**Exercise task**
Render the entries from their first line through the line containing "The width and", inclusive, as a numbered list, omitting any blank lines.

**Recorded information**
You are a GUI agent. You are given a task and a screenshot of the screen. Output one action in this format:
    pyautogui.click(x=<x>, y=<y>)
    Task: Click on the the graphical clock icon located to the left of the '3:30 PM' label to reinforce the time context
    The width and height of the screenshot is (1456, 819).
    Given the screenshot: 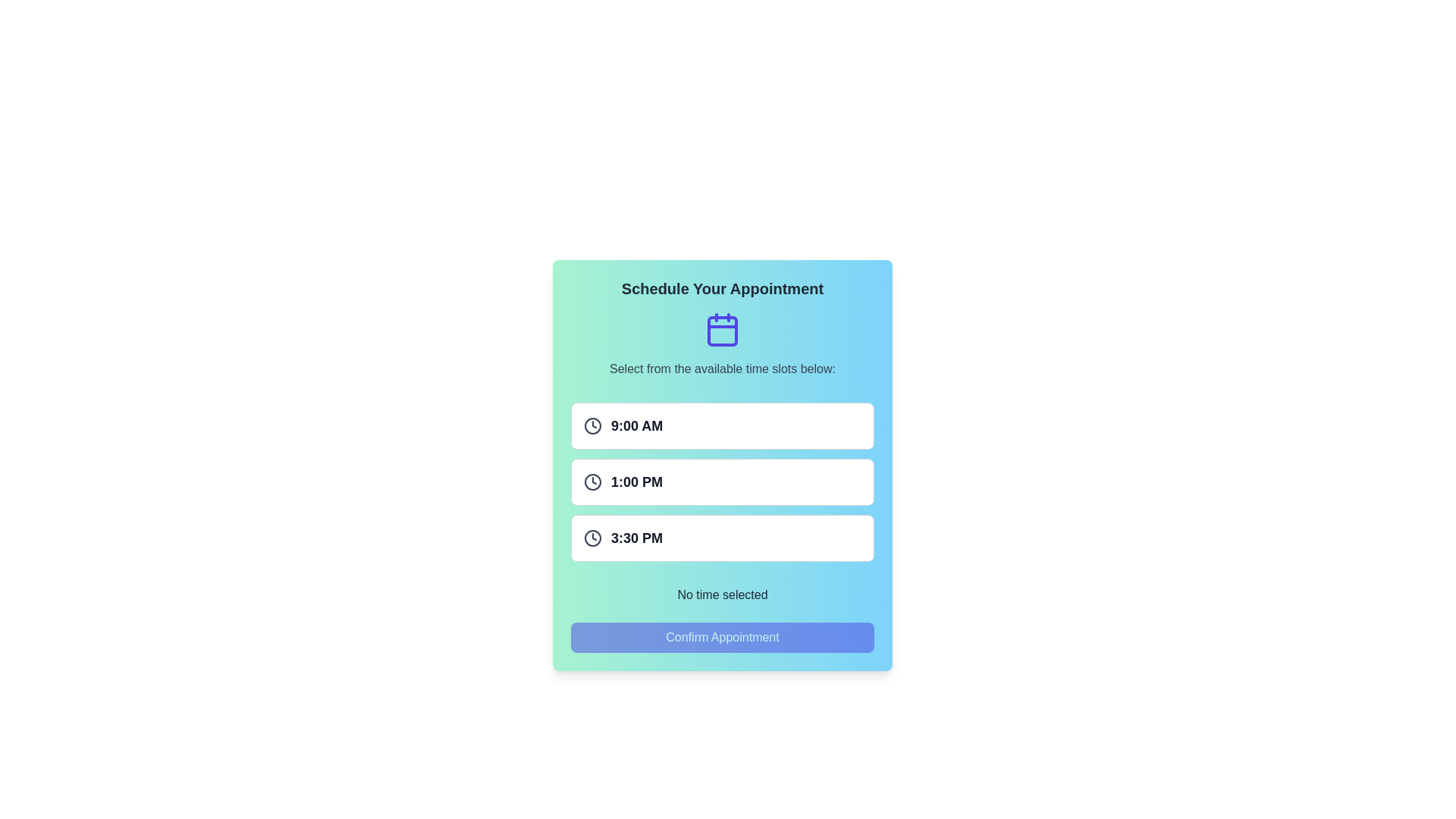 What is the action you would take?
    pyautogui.click(x=592, y=537)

**Reply to the exercise**
1. You are a GUI agent. You are given a task and a screenshot of the screen. Output one action in this format:
2.     pyautogui.click(x=<x>, y=<y>)
3.     Task: Click on the the graphical clock icon located to the left of the '3:30 PM' label to reinforce the time context
4.     The width and height of the screenshot is (1456, 819).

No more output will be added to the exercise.